Selected excerpt =>
It depends on how good the yield of 65nm Cell is compared with that of 90nm Cell as they have to manufacture as many Cell as possible before the launch. For cost savings, the PSP chip and EE+GS will benefit from 65nm too and they are apparently smaller than Cell so yields in 65nm will be better than Cell.
 
one said:
It depends on how good the yield of 65nm Cell is compared with that of 90nm Cell as they have to manufacture as many Cell as possible before the launch. For cost savings, the PSP chip and EE+GS will benefit from 65nm too and they are apparently smaller than Cell so yields in 65nm will be better than Cell.

Well I mean EE+GS and the Dragon chip are defintely smaller then Cell, and thus yeah would probably have better yields, but I think that the benefits of the move for Cell are just potentially much greater. Nagasaki's extension is ostensibly for Cell; there are numerous articles I could pull up referencing Sony's drive for 65nm for Cell.

Required actions =>
(a) In the forum discussion about 65nm chips, which two chips are said to benefit from 65nm for cost savings besides Cell?
(b) Rewrite everything in the forum discussion from "Well I mean" down to "65nm for Cell.", replacing "extension" with "expansion".

Data section =>
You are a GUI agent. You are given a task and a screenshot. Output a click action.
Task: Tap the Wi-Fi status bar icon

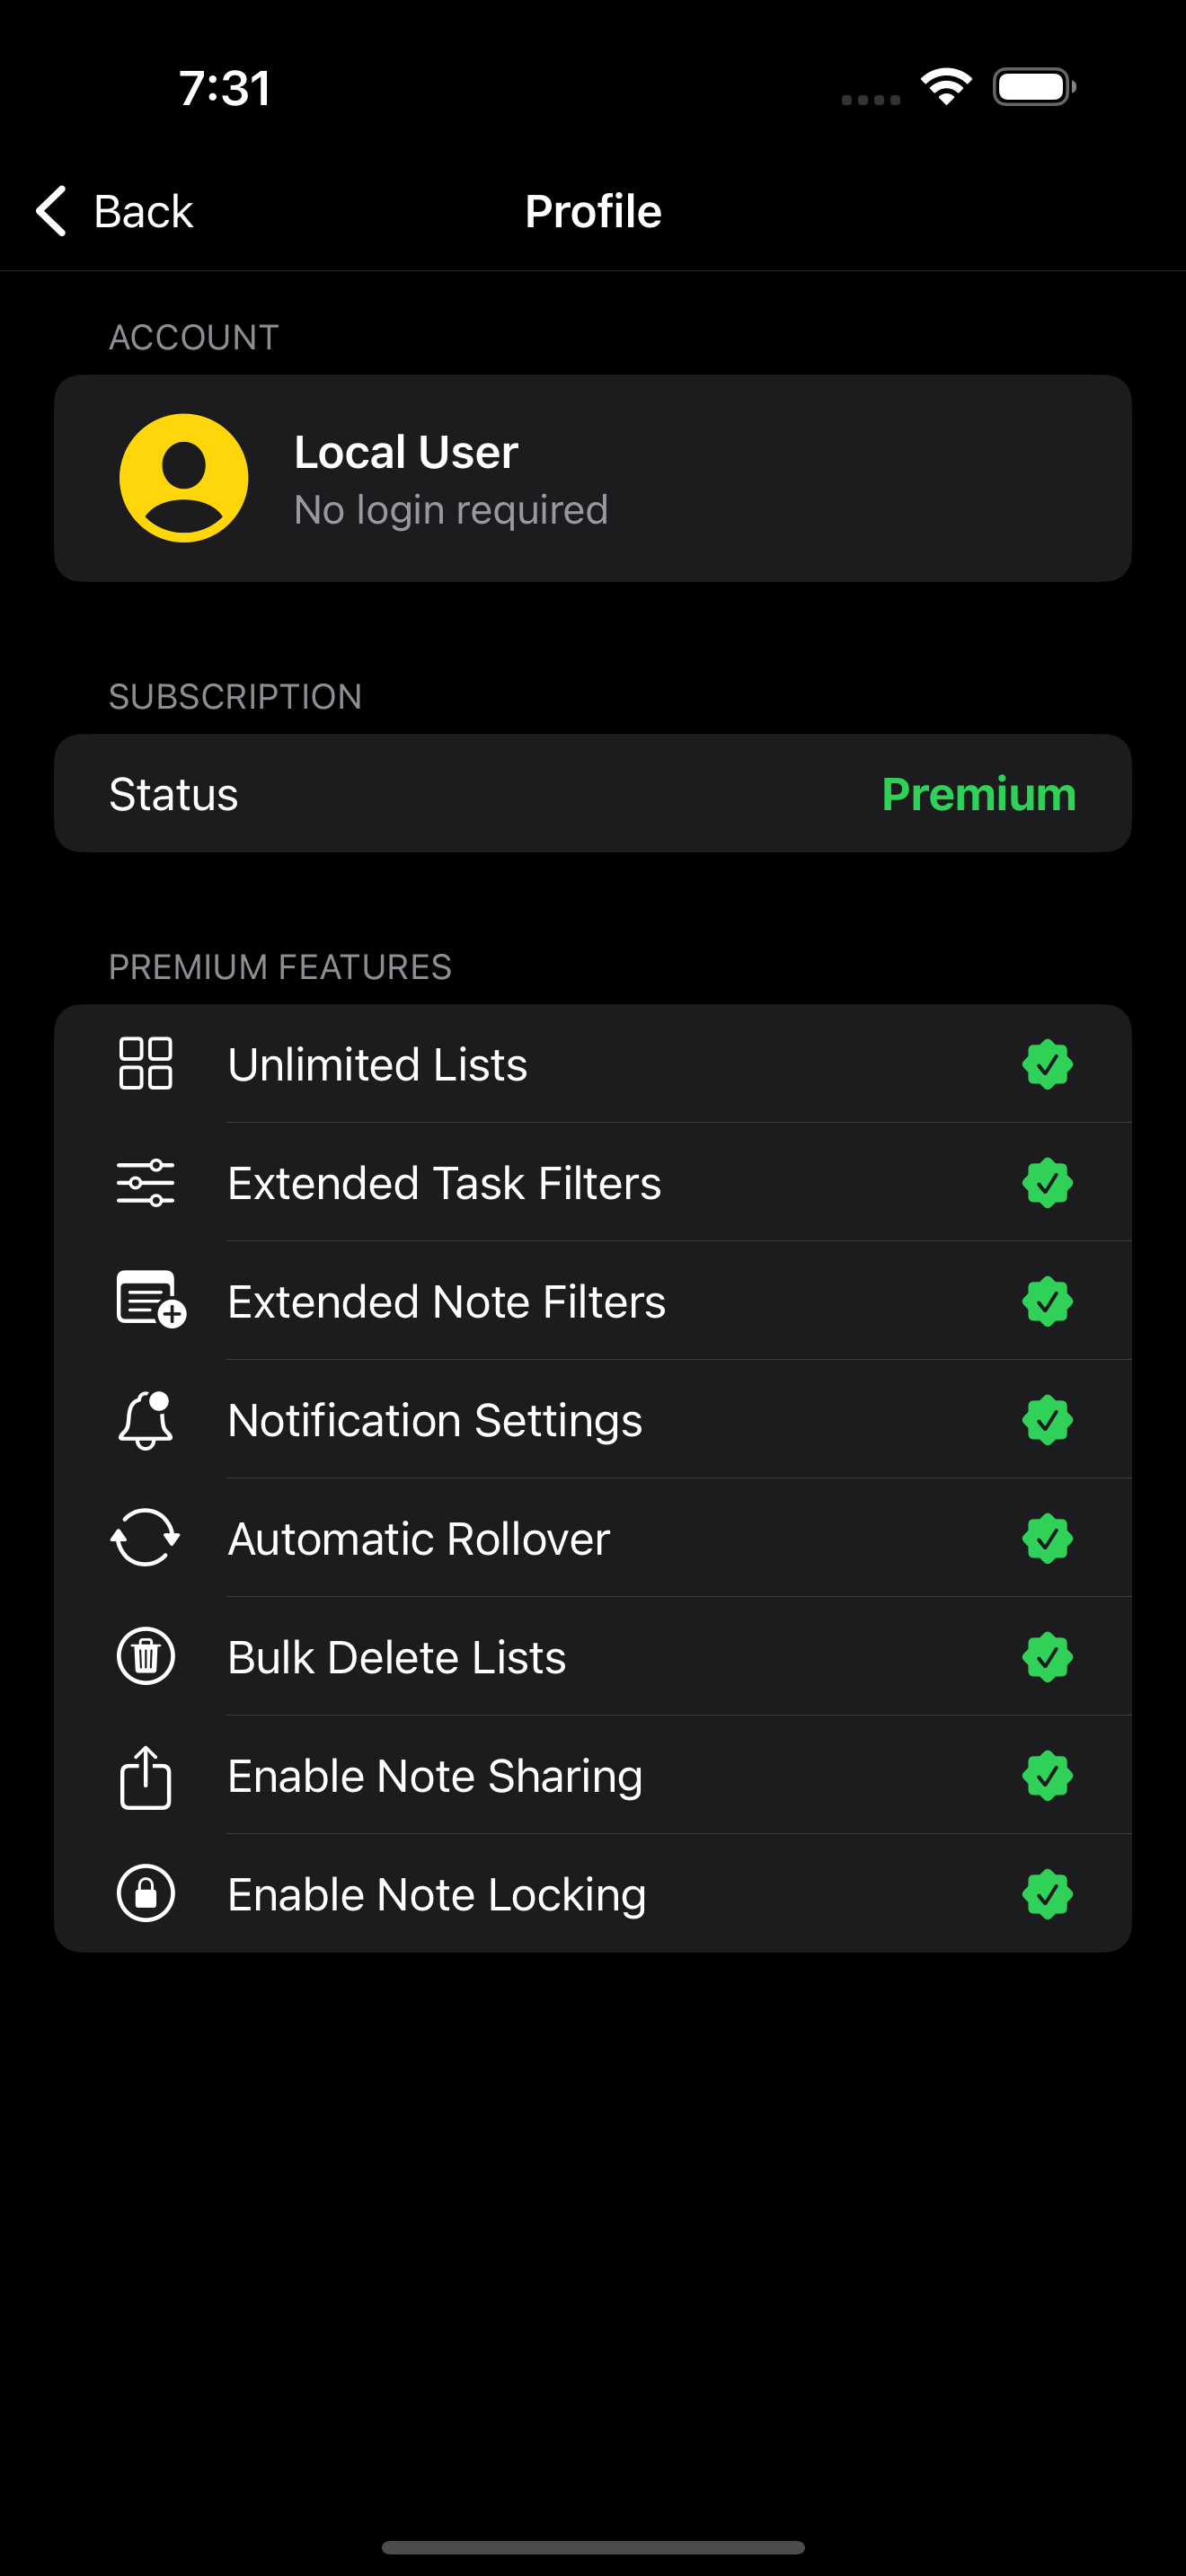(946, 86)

Solved problems =>
(a) The PSP chip and EE+GS.

(b)
Well I mean EE+GS and the Dragon chip are defintely smaller then Cell, and thus yeah would probably have better yields, but I think that the benefits of the move for Cell are just potentially much greater. Nagasaki's expansion is ostensibly for Cell; there are numerous articles I could pull up referencing Sony's drive for 65nm for Cell.